A prominent DUI attorney says a doctor's note to smoke pot is not a "get-out-of-jail-free" card.

"If it impairs you, you are going to go to jail," said attorney Charles Sifers.

Sifers says under current Oklahoma law, you can get a DUI for any substance the makes it dangerous for you to drive. That of course includes alcohol, but it also includes prescription drugs.

"It's OK to be in the possession of it, it's OK to be taking it, it's not OK to be driving under the influence of it," he said.

Sifers says marijuana will fall under the same rules. Right now, "possession equals being under the influence."

If officers find it on you or in your car, they will assume you are under the influence, but with the law change, it's now legal to posses with the proper paperwork. There is a definite gray area.

With alcohol, there are limits. You can consume and operate a vehicle if your blood alcohol level stays below .06 percent. From .06 to .08, you can get a DWI, driving while intoxicated, and over .08, a DUI.

"I can drive a car if I have under a .06. We don't have that clarity with marijuana. There is no measurable amount in the present law and I don't see that changing in the near future," said Sifers.

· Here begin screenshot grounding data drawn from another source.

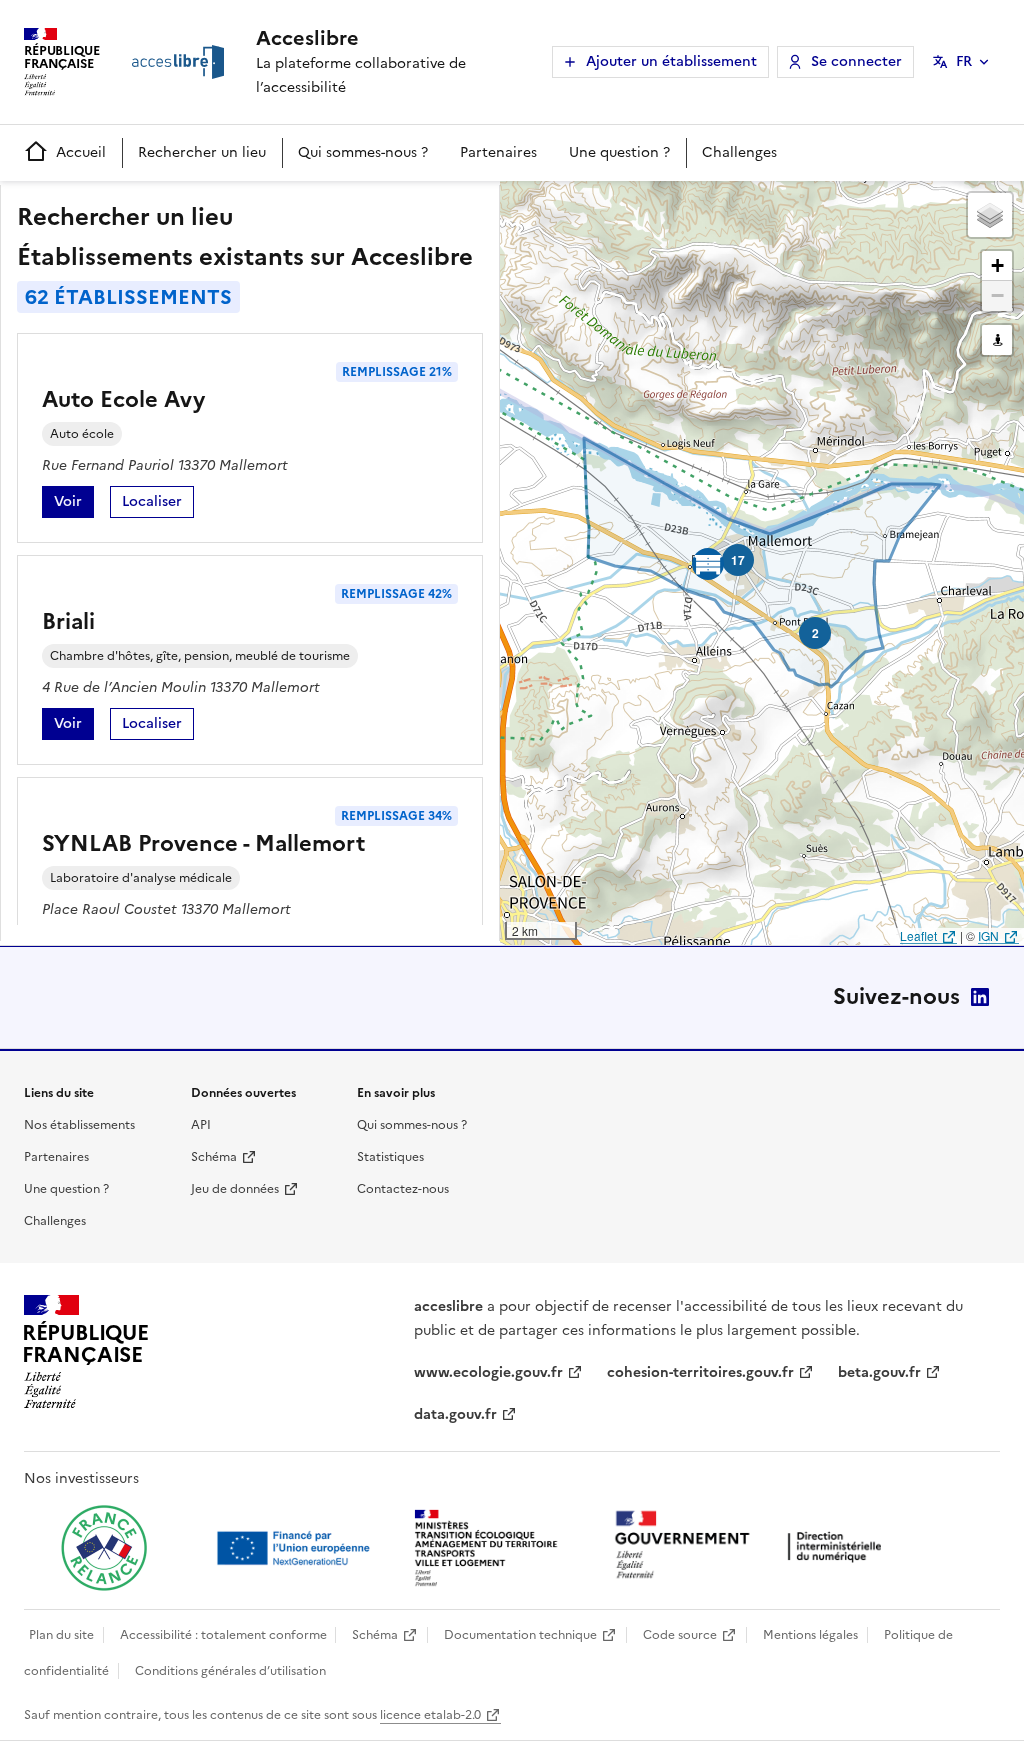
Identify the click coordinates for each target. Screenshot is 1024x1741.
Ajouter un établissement (671, 61)
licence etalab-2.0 (430, 1715)
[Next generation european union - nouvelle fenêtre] (296, 1548)
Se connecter (856, 61)
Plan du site (61, 1635)
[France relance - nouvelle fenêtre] (104, 1548)
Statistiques (390, 1157)
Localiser (158, 504)
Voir (74, 504)
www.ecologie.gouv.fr (488, 1372)
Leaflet (918, 935)
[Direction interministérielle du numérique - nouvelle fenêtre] (753, 1546)
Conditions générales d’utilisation (230, 1671)
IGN (988, 935)
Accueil (81, 152)
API (201, 1125)
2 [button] (815, 633)
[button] (990, 215)
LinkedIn (980, 997)
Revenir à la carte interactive (657, 205)
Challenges (739, 152)
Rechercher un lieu (202, 152)
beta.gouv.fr (879, 1372)
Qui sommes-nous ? (363, 152)
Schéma (214, 1157)
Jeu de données (235, 1189)
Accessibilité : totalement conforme (223, 1635)
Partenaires (498, 152)
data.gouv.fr (455, 1414)
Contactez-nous (403, 1189)
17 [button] (738, 560)
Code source (680, 1635)
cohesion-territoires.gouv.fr (700, 1372)
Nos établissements (79, 1125)
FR (964, 61)
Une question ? (619, 152)
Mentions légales (810, 1635)
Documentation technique (520, 1635)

Currently, there are no field tests, manual or electronic, to measure for THC in the blood. The standard pin test officers use to look at eye movement won't work for pot.

"What they are looking for is jerking of the eyes, marijuana doesn't produce that, alcohol does, marijuana doesn't. The officers in the field are not ready for this," said Sifers.

Sifers says dosage will be a problem. People learning how much is too much for them to drive will be an issue.

A standard DUI in Oklahoma runs you about $10,000 no matter what substance you are under the influence of.